The company reported earnings before interest and tax within guidance at $631 million for the year ended June, but the ebit of each of the ongoing New Zealand divisions was mostly flat to down.
About two-thirds of the company's future revenue will be from New Zealand and the rest from Australia where ebit halved to $57 million, as previously disclosed.
But Taylor says the company is making great progress, with the construction business stabilised – it lost nearly $1 billion in 18 months – and having staged a "solid intervention" to get the Australian business on track to deliver better results over the next few years.
"Through all of that, we kept our New Zealand businesses on track and they've performed" and Fletcher has also reduced debt and reinstated dividends – it will pay a final unimputed dividend of 15 cents per share, taking the annual payout to 23 cents.
"It was a very solid and successful year for Fletchers from where it was a year ago," Taylor says.
Fletcher's results presentation says the current annual housing consents of about 35,000 is the highest since the mid-1970s, supported by ongoing population growth of about 2 percent and a net gain of about 50,000 migrants.
It says national house prices are stable and that sales of Auckland homes in the $650,000 to $1 million range that it targets remain stable.
Commercial activity is at historic highs with the annual value of work put in place at more than $8 billion with high growth rates across most regions.
Infrastructure activity is also at historically high levels, although the pipeline in projects slowed in the past 12 months as the government's focus shifts from large roading projects towards road safety upgrades, rail and water, the company says.
The New Zealand divisional results included ebit from building products down to $127 million from $132 million the previous year, while the distribution division was unchanged at $104 million.
Boding ill for Steel & Tube Holdings' results, which are due on Friday, the steel division ebit fell to $33 million from $49 million. Concrete division ebit fell to $84 million from $90 million.
Fletcher's residential and development division was the lone bright spot, lifting ebit by $1 million to $137 million, while the construction division returned to profit with ebit of $47 million.

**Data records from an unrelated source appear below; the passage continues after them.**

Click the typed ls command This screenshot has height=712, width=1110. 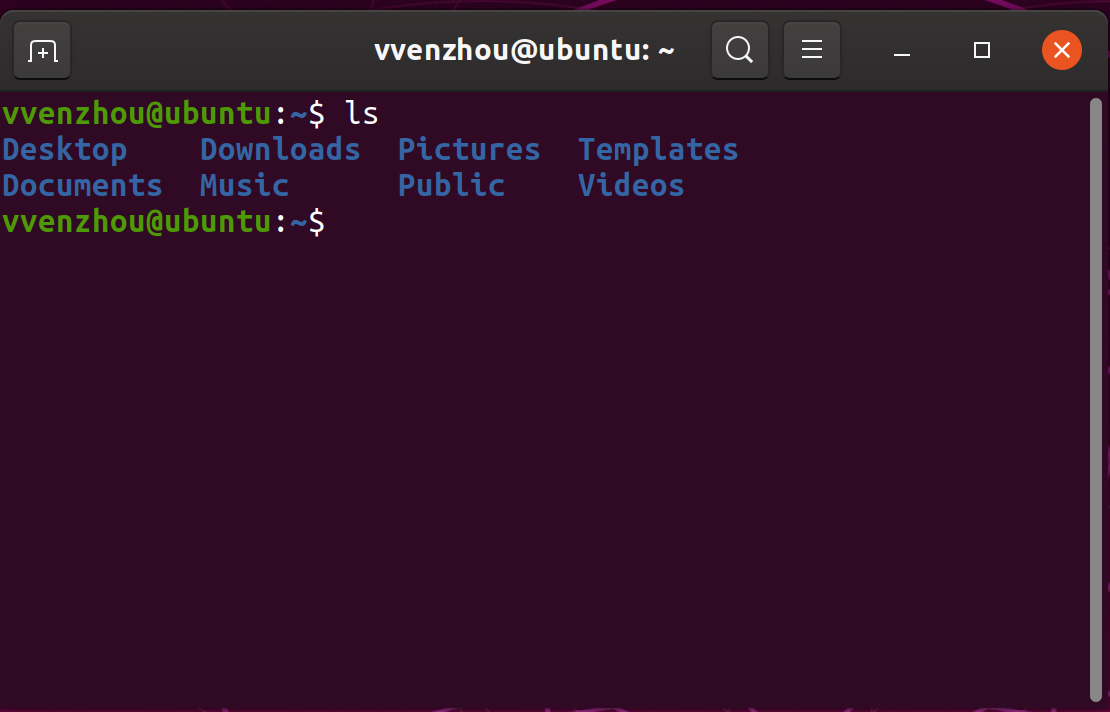[362, 114]
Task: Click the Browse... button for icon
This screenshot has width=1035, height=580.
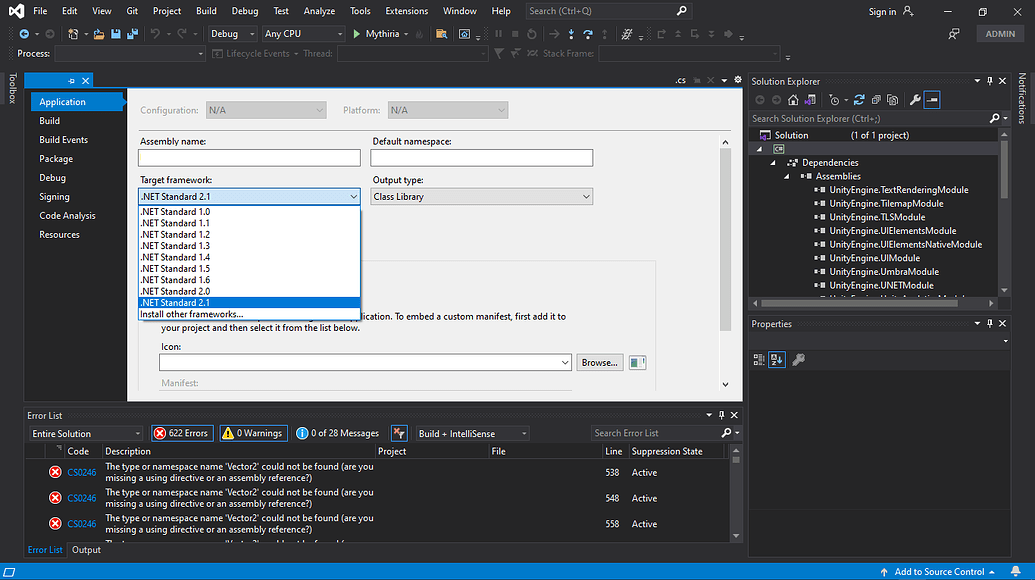Action: (599, 363)
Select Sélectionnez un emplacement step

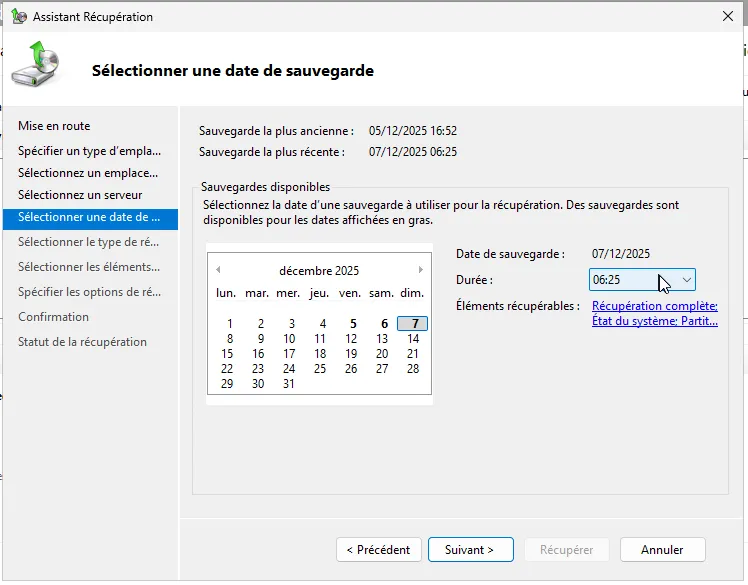(86, 173)
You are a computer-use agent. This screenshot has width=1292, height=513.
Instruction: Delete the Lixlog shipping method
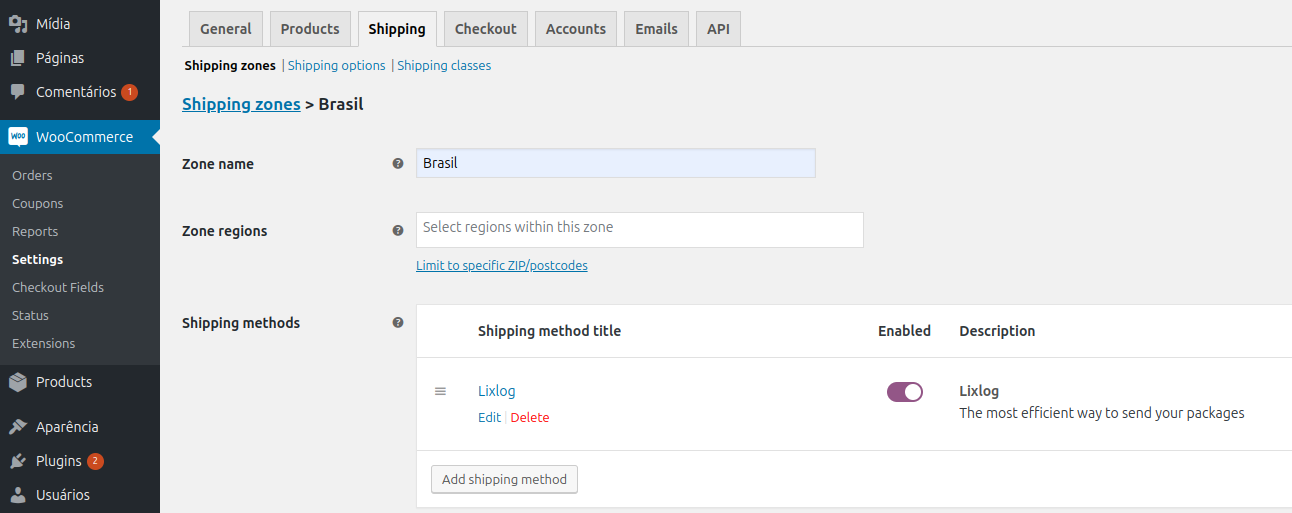point(530,418)
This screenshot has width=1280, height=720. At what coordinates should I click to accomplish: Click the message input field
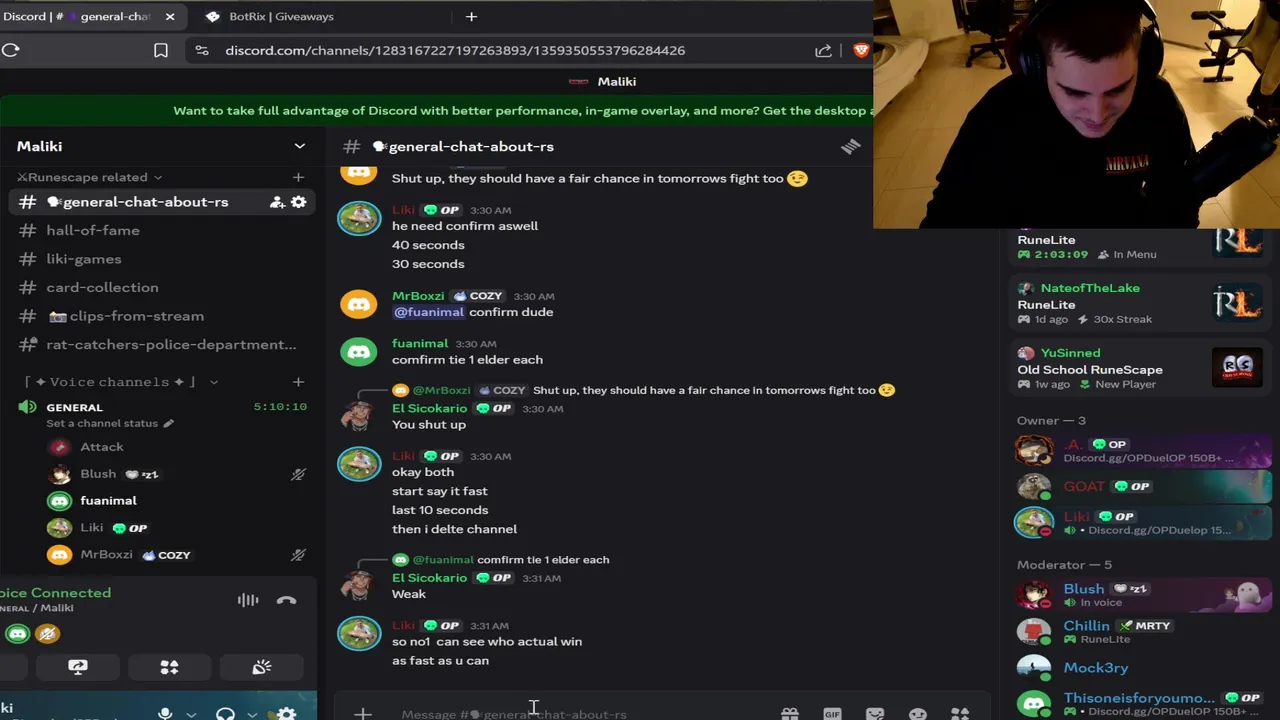point(580,713)
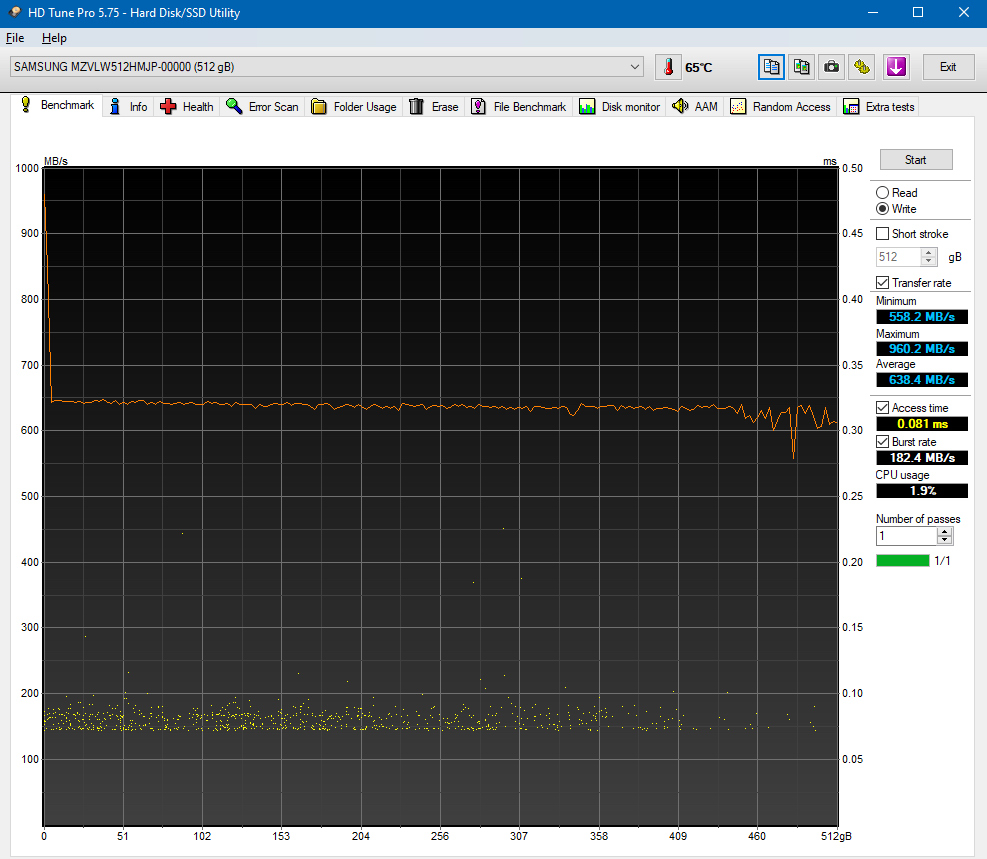Increase short stroke capacity with up arrow
987x859 pixels.
pyautogui.click(x=929, y=252)
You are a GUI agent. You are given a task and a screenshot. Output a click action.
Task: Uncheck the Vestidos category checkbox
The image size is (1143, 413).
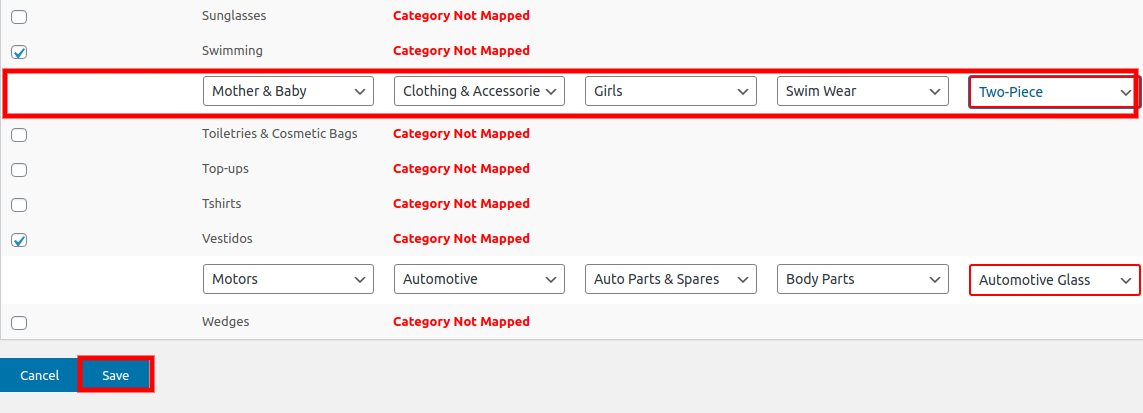pos(19,240)
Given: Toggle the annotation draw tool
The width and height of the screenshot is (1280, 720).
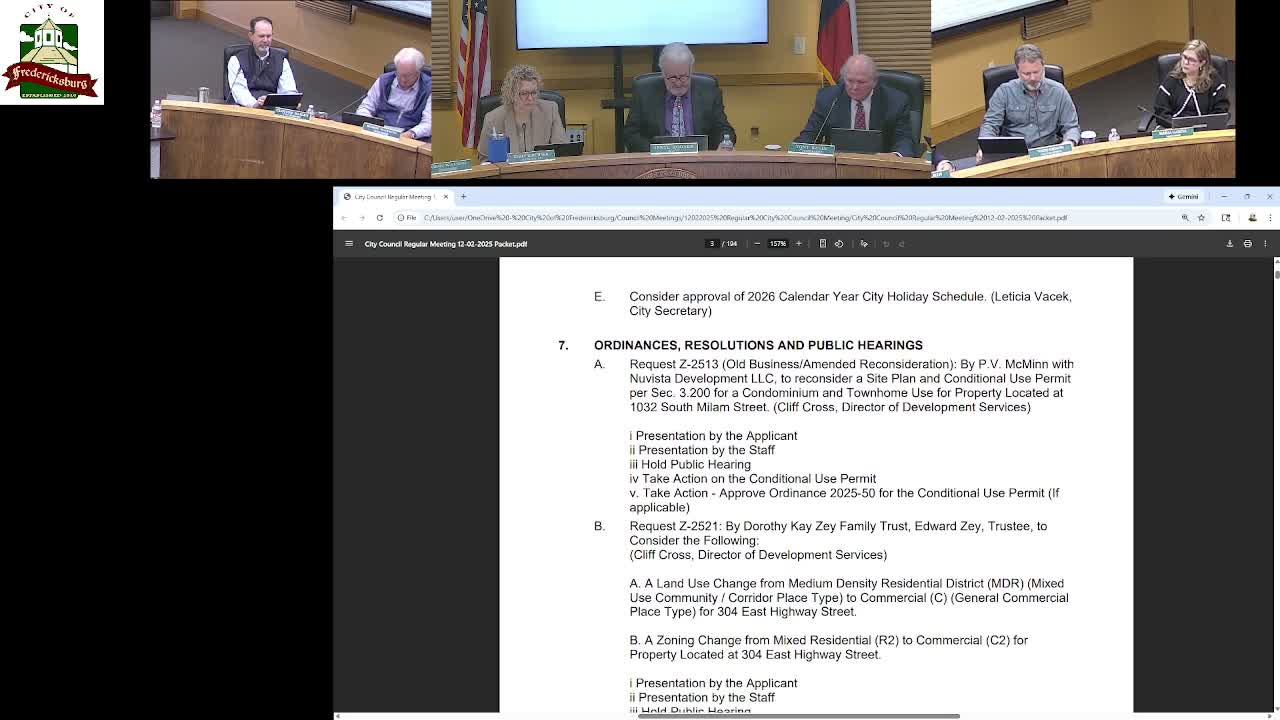Looking at the screenshot, I should point(864,244).
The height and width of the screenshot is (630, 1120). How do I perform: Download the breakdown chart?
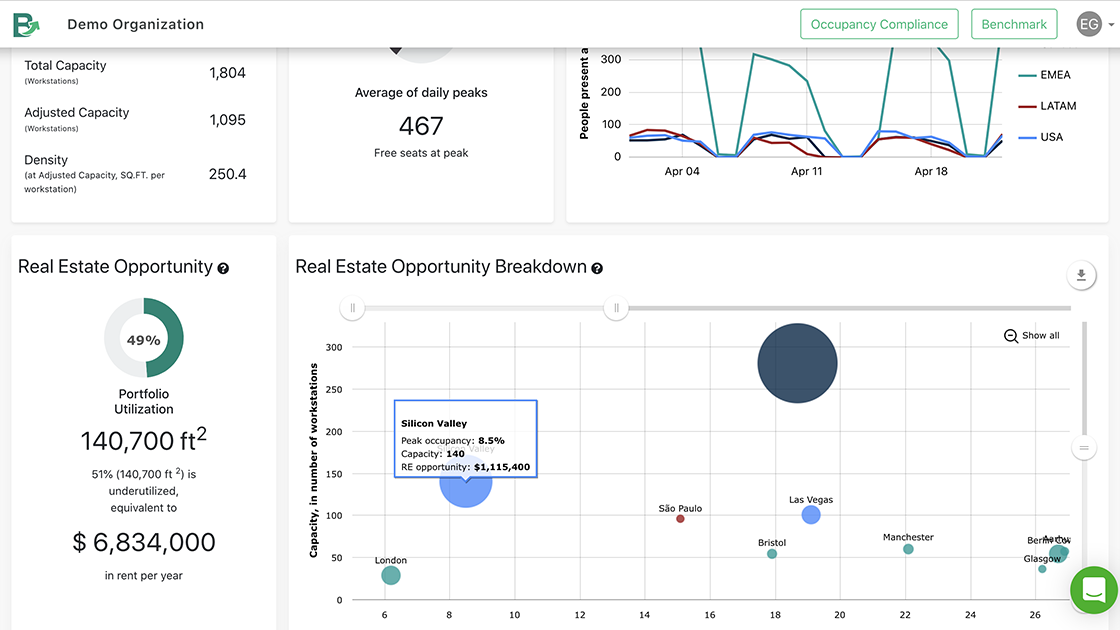[x=1081, y=275]
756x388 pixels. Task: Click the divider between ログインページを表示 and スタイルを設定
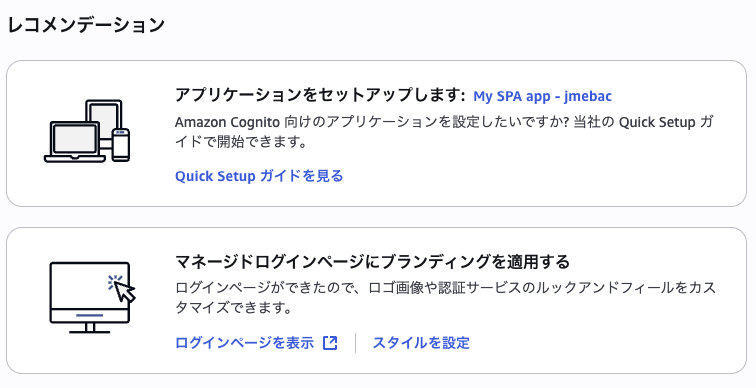click(355, 343)
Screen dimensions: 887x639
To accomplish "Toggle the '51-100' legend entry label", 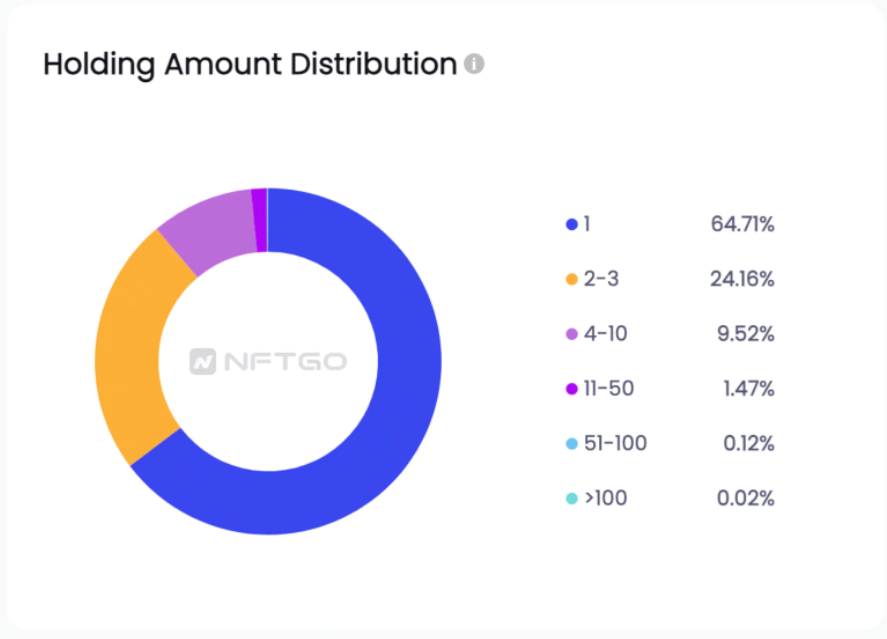I will [x=615, y=443].
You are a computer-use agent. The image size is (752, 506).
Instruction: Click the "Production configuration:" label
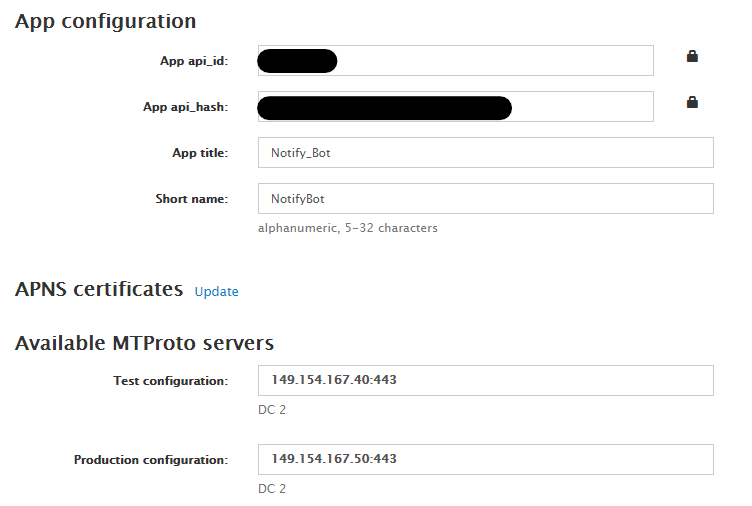pyautogui.click(x=151, y=460)
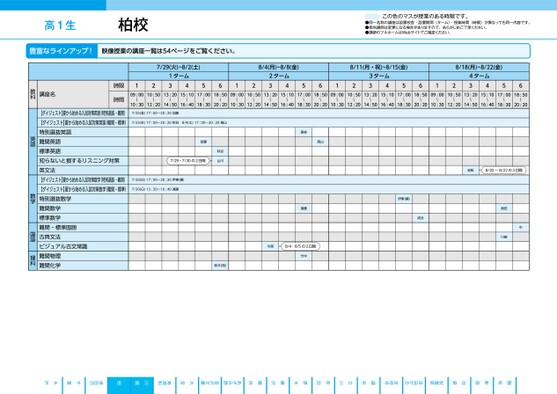Click the 8/11(月・祝)~8/15 date header
Viewport: 557px width, 394px height.
379,67
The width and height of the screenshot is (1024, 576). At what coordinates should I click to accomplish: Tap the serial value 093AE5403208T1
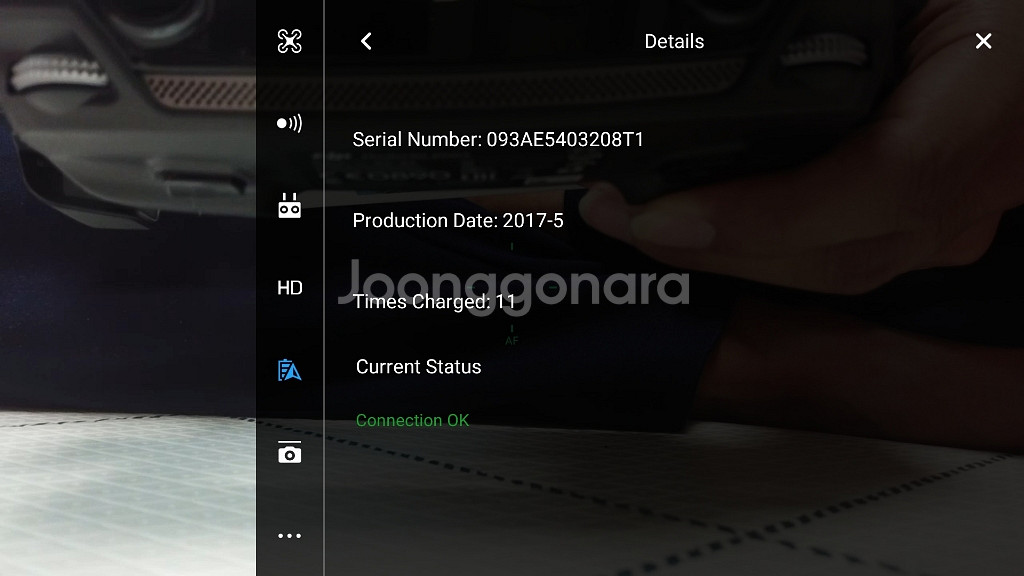coord(565,139)
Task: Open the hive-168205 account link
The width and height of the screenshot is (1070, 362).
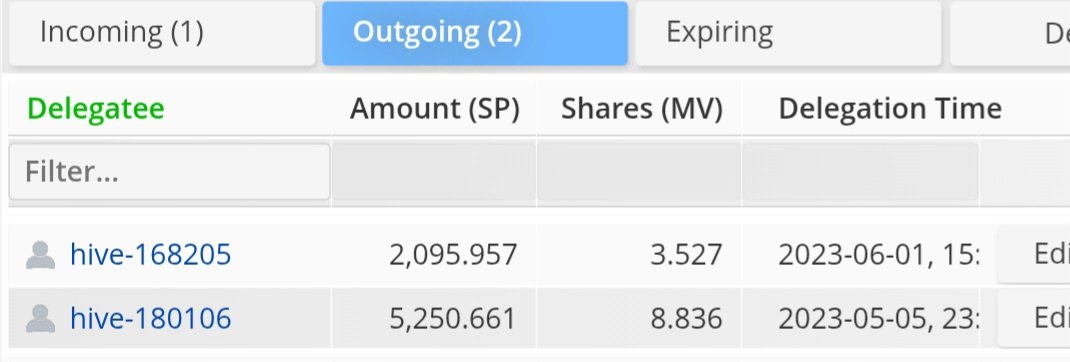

The last "normal" year for the construction division was in the year ended June, 2016 when ebit was $78 million.
Although the B+I losses continue to impact cash flow, they were all provided for in the 2018 financial year and the company has repeatedly said the losses remain within those provisions.
Precinct Properties New Zealand, owner of the Commercial Bay project Fletcher is building, said last week that it is withholding $34 million from Fletcher because of delays to the project.
Taylor told analysts that while he won't comment on specific projects, the amount withheld falls within the overall provisions.
Fletcher is forecasting residential consents in Australia will fall to 150,000-160,000 in 2020 from an estimated 185,000 this year and 232,000 in 2018.
Taylor says the reported recent improvement in sentiment in the Australian housing market hasn't flowed through to Fletcher's order book yet. He expects it will take four-to-six months before any such improvement translates into product sales.
Asked whether the company's consents forecast is a worst-case scenario, "I really hope so," Taylor says.
Fletcher's results were well-received on the day, the shares closing at $4.72, up 3.3 percent but down from the day's high at $4.80. The shares have fallen about 35 percent in the past year compared with the benchmark S&P/NZX 50 Index's 18 percent gain.